Les « ronds blancs », une rupture dans l’espace

Ce texte a été proposé pour le journal de l’exposition de cOllectifpubliK au lieu d’art Bouillons Kub d’Orval-sur-Sienne (Manche). Rendez-vous est fixé en septembre 2026.

Si les villes et villages sont par nature un assemblage d’édifications, routes et autres espaces verts, l’œuvre d’art s’y fait parfois furtive, monumentale ou vulnérable. À travers cette notion d’œuvre d’art, nous considérons ici ce qui relève d’une intention artistique, que son aboutissement soit durable ou plus fragmentaire.

Faisant suite à l’ambition du brillant ministre du Front populaire Jean Zay, l’État décide, en 1951, que 1 % du montant hors taxes dédié à la construction de bâtiments publics soit consacré à la création ou l’acquisition d’œuvres d’art. L’objectif est double : soutenir les artistes dans un monde en crise et développer un environnement culturel au plus près du quotidien. Ainsi, un corpus de 12 à 13 000 sculptures, tapisseries, peintures murales et autres mosaïques essaime les cours d’écoles, administrations et institutions. Dans la Manche, on pourra relever l’intervention monumentale de Pierre Székely au lycée Julliot-de-La-Morandière de Granville ou la composition délicate de Florence Girardeau à Coutances au sein du lycée Lebrun. S’il s’exprime à travers le 1 %, l’art public répond également à des commandes directes des collectivités à l’exemple de la sculpture de Patrick Thomé sur la façade du Musée d’art moderne Richard-Anacréon et de très nombreuses autres œuvres en tous points du territoire.

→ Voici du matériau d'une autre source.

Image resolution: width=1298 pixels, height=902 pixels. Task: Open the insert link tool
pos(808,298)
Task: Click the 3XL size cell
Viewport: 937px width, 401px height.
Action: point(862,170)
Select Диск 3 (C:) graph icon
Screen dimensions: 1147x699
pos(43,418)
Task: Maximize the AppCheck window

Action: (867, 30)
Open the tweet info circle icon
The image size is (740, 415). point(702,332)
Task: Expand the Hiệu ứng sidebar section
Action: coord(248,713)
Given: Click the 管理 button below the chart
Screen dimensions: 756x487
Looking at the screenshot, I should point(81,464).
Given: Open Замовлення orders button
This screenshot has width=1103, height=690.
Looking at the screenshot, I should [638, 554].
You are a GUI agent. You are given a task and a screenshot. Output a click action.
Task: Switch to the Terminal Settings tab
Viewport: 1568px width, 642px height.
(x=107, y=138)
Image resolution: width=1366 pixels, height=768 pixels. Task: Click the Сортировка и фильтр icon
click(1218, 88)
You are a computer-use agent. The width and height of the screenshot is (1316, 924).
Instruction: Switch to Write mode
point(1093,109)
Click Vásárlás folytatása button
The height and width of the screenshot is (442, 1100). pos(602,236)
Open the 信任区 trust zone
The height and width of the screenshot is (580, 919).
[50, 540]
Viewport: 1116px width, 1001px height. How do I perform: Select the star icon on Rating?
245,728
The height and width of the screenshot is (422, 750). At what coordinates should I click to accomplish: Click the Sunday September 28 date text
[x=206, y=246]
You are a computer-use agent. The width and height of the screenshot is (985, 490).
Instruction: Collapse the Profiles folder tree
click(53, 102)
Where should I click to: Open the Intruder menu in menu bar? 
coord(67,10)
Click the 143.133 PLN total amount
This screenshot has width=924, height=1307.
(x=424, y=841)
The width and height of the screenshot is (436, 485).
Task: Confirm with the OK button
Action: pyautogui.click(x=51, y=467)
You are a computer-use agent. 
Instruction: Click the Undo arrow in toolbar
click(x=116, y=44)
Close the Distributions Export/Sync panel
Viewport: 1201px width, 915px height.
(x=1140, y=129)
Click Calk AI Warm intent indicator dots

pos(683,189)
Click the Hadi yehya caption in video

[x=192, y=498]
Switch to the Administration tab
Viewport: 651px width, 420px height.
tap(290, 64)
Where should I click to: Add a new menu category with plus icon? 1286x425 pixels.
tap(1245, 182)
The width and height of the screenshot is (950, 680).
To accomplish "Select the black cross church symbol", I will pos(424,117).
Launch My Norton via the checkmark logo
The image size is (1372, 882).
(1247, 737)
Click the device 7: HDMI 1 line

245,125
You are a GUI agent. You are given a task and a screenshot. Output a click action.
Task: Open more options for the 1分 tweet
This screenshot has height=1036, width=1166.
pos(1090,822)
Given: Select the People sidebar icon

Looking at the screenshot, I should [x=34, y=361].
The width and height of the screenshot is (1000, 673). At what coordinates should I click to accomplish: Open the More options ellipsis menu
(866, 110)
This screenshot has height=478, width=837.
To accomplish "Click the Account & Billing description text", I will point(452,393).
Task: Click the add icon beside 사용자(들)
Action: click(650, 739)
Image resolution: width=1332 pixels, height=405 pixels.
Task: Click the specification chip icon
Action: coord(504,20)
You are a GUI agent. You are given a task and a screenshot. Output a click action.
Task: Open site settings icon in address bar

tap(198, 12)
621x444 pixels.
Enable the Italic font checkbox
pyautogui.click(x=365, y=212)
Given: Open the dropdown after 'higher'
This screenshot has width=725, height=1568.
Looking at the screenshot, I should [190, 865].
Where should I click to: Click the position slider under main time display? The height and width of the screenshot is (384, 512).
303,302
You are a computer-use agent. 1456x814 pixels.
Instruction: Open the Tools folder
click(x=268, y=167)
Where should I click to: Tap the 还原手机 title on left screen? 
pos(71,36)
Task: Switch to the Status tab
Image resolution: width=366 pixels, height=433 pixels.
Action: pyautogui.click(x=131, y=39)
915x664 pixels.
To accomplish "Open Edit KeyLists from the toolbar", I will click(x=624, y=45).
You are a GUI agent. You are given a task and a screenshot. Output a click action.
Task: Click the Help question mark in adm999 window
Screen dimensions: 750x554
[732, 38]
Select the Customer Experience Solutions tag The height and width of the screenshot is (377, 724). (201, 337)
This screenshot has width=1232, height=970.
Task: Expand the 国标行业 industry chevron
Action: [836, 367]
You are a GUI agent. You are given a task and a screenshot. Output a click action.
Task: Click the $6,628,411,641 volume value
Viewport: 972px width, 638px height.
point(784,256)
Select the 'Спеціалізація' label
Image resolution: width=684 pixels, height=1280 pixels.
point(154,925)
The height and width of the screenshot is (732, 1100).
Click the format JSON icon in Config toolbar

Le street art est le fruit d’une logique plus spontanée et moins encadrée, mais  il tout aussi présent dans l’espace public. Des murs peints et graffés voulus par les municipalités et opérateurs énergétiques sont le signe d’une reconnaissance de formes expressives anciennement cantonnées à un seul statut illégal. Cette appréciation valorisée des arts urbains, qui se commandent parfois au même titre que les monuments publics, ne rend pas moins fortes et moins présentes les manifestations les plus libres, qu’il s’agisse d’un blaze apposé au marqueur sur un panneau, d’un graff rehaussant un mur sans grâce ou d’un collage se glissant dans un interstice de l’espace commun. Coloniser, mettre en couleur ou questionner, chaque street-artiste possède ses objectifs et une démarche qui lui est propre. C’est là que les colleuses et/ou colleurs de ronds interviennent, dans un processus généreux, mais aux intentions certainement pas gratuites.

Dans un orgue de barbarie, c’est la perforation du papier qui crée la note ; avec un rond blanc apposé dans le champ optique saturé, c’est un silence qui est offert. Mais voilà un silence bruyant, si éminent qu’il interroge la presse, les afficheurs et les passants. Puisque la loi établit la liberté d’annoncer sur des surfaces données, les ronds blancs choisissent de ne rien y programmer, ne rien y vendre et ne rien y promettre. Par-delà les intentions revendiquées, c’est l’impact visuel qui est en premier ordre au cœur de la réalité des ronds blancs. La seule existence de l’objet de papier vaut toute explication. Le collage masque parfois un morceau d’affiche et, peut-être loin de l’invisibiliser, la rend plus intrigante ou questionnable. Dans la plupart des cas le rond blanc n’est pas un geste contre, mais un acte de rupture dans un modèle où les informations sont si présentes que leur visibilité n’est pas certaine ; le rond blanc offre une pause et réoriente notre regard.

Cohabiter avec les ronds blancs, c’est accepter la fragilité, à rebours d’une marche du monde où la performance est élevée sur des pinacles. Fragilité de nos vies, de l’environnement dans lequel nous évoluons, d’une affiche ou d’un rond blanc qui peut connaître le recouvrement comme la déchirure. Fragilité enfin dans nos esprits, car le rond blanc nous réapprend la frustration, la surprise, l’incompréhension et parfois le ressentiment. Acceptons donc les ronds blancs pour leur essence fondamentale : un rempart contre l’indifférence à l’endroit de nos espaces de vie et de passage. C’est peut-être cela que l’on peut attendre de l’art dans les lieux publics.